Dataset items
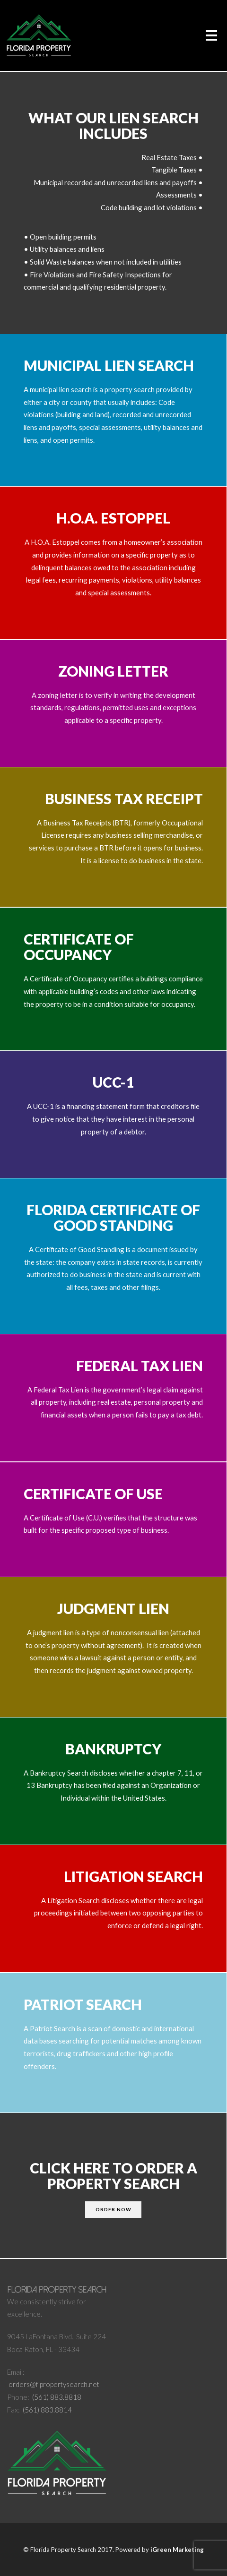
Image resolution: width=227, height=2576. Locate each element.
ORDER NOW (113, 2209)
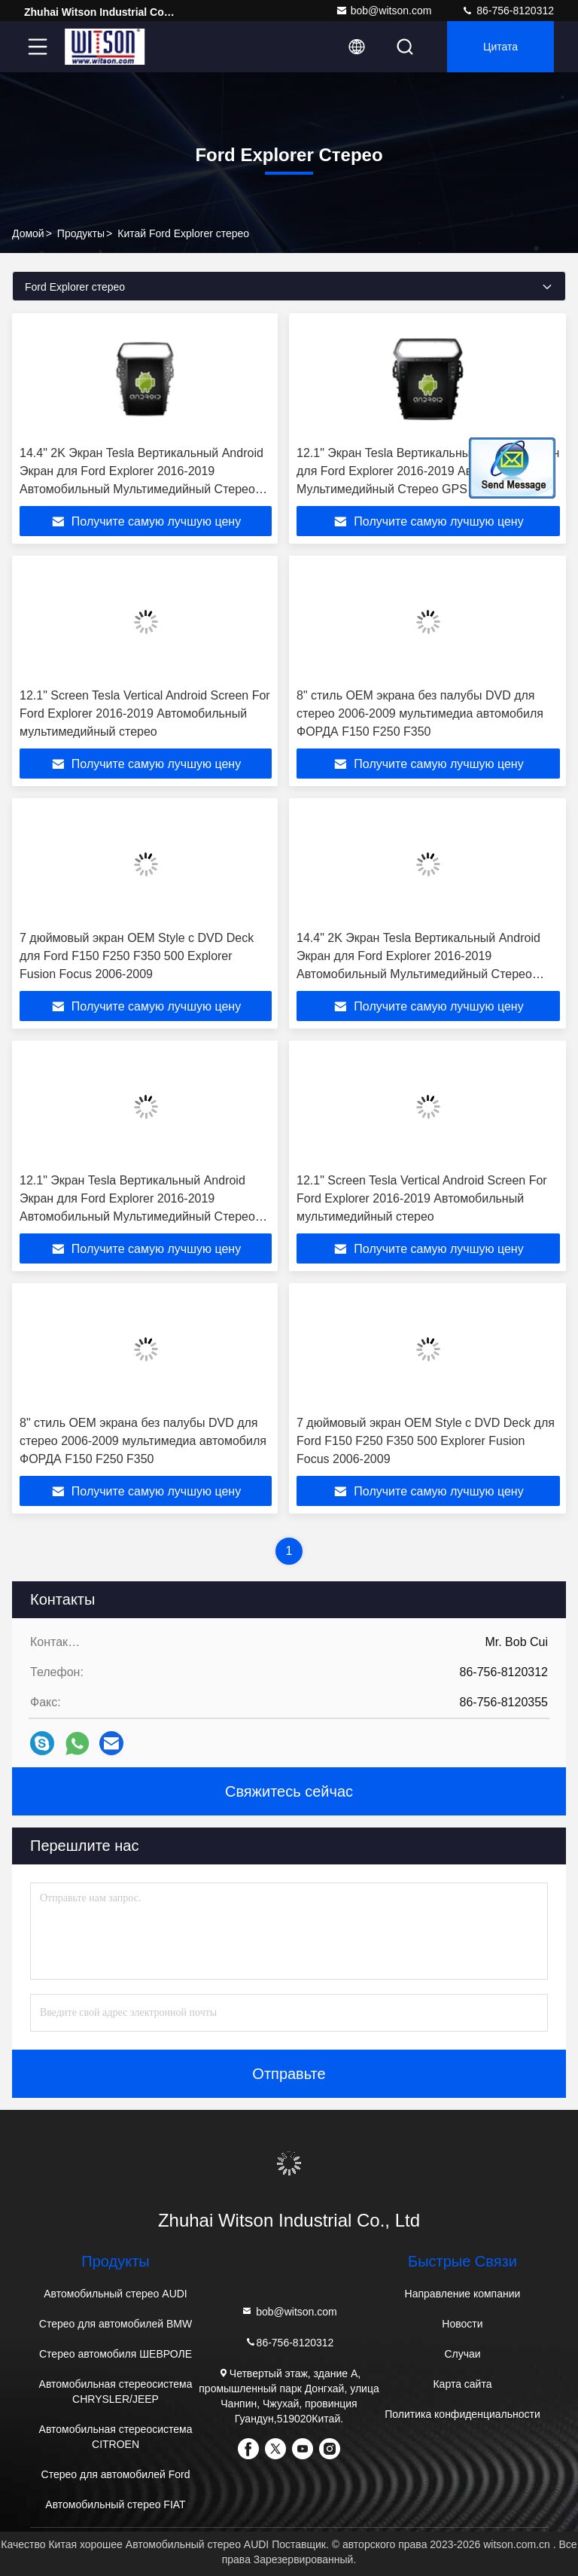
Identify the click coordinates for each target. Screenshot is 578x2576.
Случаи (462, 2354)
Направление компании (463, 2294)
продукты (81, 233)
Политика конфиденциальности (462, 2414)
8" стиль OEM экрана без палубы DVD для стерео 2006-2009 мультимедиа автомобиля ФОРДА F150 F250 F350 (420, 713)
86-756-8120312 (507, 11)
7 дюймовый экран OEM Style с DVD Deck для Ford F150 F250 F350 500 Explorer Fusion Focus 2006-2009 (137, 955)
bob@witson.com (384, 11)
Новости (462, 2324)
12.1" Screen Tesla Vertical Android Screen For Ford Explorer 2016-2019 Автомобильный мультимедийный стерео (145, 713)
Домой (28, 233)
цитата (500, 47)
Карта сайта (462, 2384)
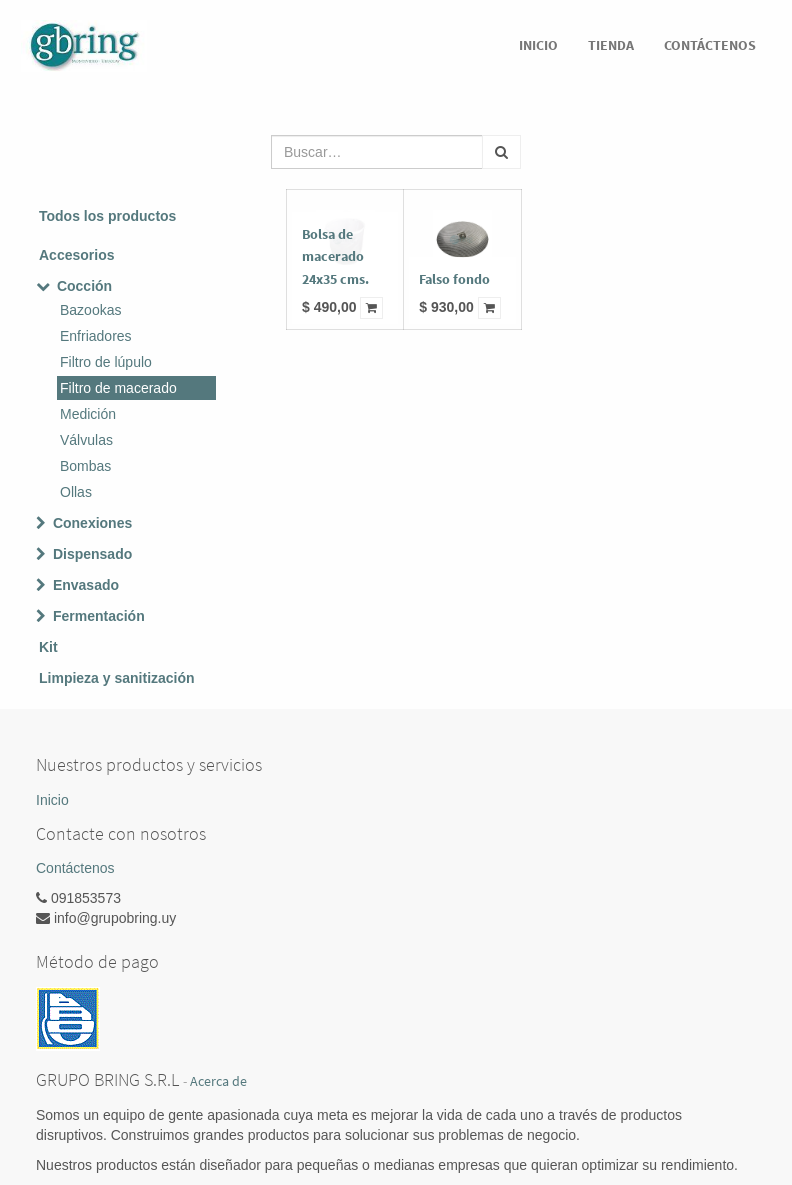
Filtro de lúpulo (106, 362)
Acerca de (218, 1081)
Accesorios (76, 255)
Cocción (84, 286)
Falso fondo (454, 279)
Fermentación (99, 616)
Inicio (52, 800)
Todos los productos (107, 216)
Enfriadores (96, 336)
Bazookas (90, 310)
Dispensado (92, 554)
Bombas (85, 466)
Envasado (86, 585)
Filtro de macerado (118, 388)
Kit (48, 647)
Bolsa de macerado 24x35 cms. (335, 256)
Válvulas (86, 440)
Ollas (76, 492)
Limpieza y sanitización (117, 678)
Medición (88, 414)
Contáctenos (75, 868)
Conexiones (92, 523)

==

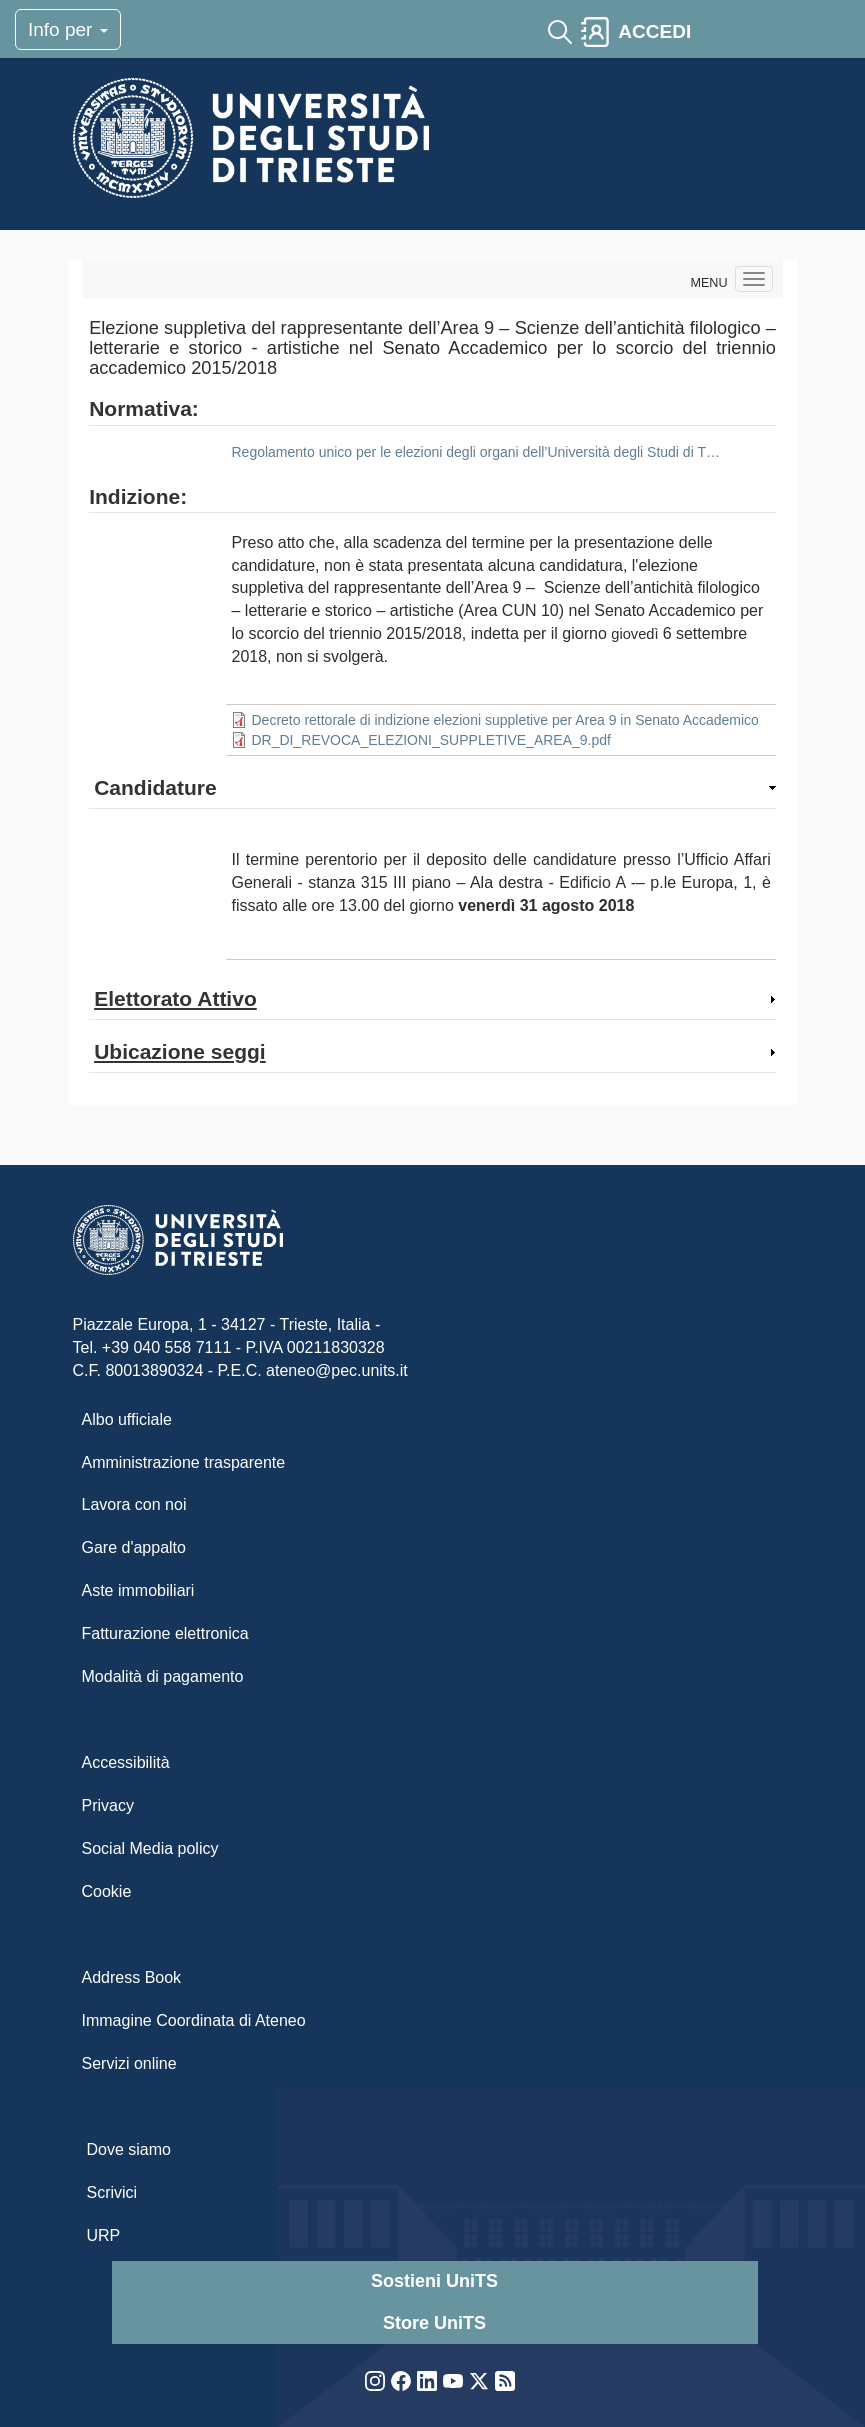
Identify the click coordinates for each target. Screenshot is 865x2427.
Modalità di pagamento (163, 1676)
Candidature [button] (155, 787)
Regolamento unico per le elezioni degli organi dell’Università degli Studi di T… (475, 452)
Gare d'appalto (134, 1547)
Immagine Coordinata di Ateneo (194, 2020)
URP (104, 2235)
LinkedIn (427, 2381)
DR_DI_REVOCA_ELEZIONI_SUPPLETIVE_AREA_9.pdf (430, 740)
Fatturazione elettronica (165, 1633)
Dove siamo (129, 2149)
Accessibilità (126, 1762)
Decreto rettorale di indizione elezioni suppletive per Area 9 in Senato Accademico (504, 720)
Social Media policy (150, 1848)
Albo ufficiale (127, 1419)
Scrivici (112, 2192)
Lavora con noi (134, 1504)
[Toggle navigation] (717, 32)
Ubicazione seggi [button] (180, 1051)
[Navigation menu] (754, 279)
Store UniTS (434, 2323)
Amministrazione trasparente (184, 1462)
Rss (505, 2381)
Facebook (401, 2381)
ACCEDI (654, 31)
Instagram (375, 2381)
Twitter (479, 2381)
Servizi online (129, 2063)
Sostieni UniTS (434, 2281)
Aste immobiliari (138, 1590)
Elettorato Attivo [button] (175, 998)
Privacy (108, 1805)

...

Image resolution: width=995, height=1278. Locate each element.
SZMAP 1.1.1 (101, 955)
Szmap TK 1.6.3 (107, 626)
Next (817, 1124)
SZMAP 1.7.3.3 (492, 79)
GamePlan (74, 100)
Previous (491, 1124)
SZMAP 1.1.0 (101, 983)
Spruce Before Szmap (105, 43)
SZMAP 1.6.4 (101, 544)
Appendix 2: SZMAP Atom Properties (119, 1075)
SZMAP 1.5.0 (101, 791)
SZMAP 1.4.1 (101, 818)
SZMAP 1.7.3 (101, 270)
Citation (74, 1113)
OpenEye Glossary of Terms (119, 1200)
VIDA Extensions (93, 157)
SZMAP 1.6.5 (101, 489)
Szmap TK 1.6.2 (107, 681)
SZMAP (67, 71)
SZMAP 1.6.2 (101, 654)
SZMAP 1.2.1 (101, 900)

**GOAL OF THE EXERCISE:** Rewrite the rows between the one holding "Bazookas (90, 310)" and the one holding "Contáctenos (75, 868)", both included, as a Markdown table with the columns "No." and "Row", numbering each row and leaving out blank lines.

**SOLUTION TO THE PROBLEM:**
| No. | Row |
|---|---|
| 1 | Bazookas (90, 310) |
| 2 | Dispensado (92, 554) |
| 3 | Bombas (85, 466) |
| 4 | Envasado (86, 585) |
| 5 | Filtro de macerado (118, 388) |
| 6 | Kit (48, 647) |
| 7 | Bolsa de macerado 24x35 cms. (335, 256) |
| 8 | Válvulas (86, 440) |
| 9 | Ollas (76, 492) |
| 10 | Limpieza y sanitización (117, 678) |
| 11 | Medición (88, 414) |
| 12 | Contáctenos (75, 868) |